Most camera applications use color image sensors that provide Bayer mosaic color data: one red, one blue and two diagonal green pixels in each 2×2 pixel group. In old times image senor pixel density was below the lenses optical resolution and all the cameras performed color interpolation (usually bilinear) of the “missing” colors. This process implied that each red pixel, for example, had four green neighbors (up, down, left and right) at equal distance, and 4 blue pixels located diagonally. With the modern high-resolution sensors it is not the case, possible distortions are shown on Figure 8 (copied from the earlier post). More elaborate “de-mosaic” processing involves non-linear operations that would influence sub-pixel correlation results.

As the simple de-mosaic procedures can not be applied to the high resolution sensors without degrading the images, we treat each color subchannel individually, merging results after performing the optical aberration correction in the FD, or at least compensating the lateral chromatic aberration that causes pixels x/y shift.

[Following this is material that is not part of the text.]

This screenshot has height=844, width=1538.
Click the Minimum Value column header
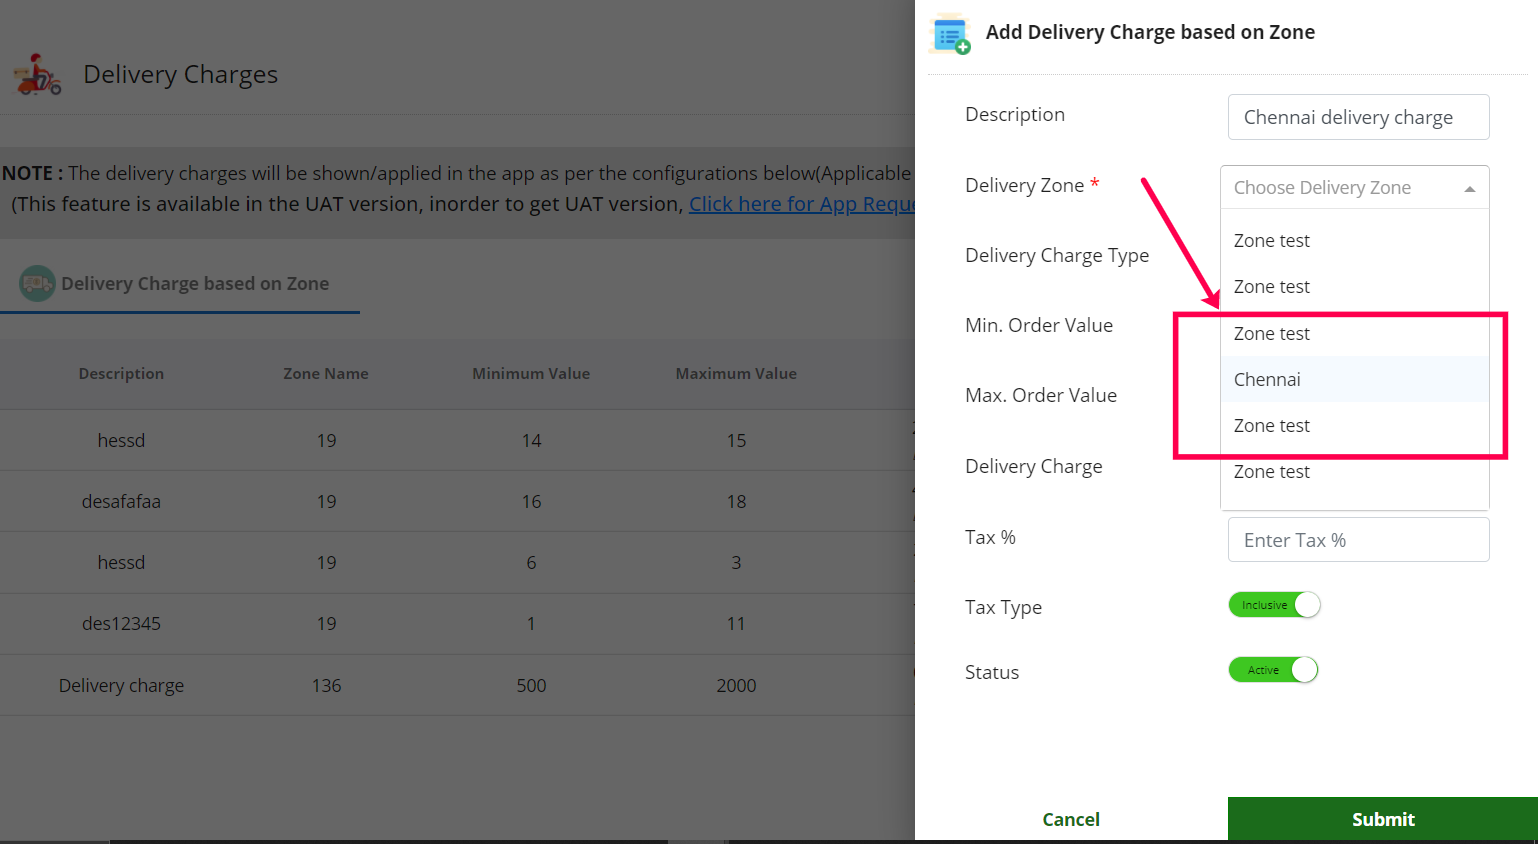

Channel separation means that when converting data to the FD the input data arrays are decimated: for green color only half of the values (located in a checkerboard pattern) are non-zero, and for red and blue subchannels – only quarter of all pixels have non-zero values. The relative phase of the remaining pixels depends on the required integer pixel offset (only ±0.5 are delegated to the FD) and may have 2 values (black vs. white checkerboard cells) for green, and 4 different values (odd/even for each of the horizontal/vertical directions independently) for red and blue. MCLT can be performed on the sparse input arrays the same way as on the complete 16×16 ones, low-pass filters (LPF) may be applied on the later processing stages (LPF may be applied to the deconvolution kernels used for aberration correction during camera calibration). It is convenient to multiply red and blue values by 2 to compensate for the smaller number of participating pixels compared to the green sub-channel.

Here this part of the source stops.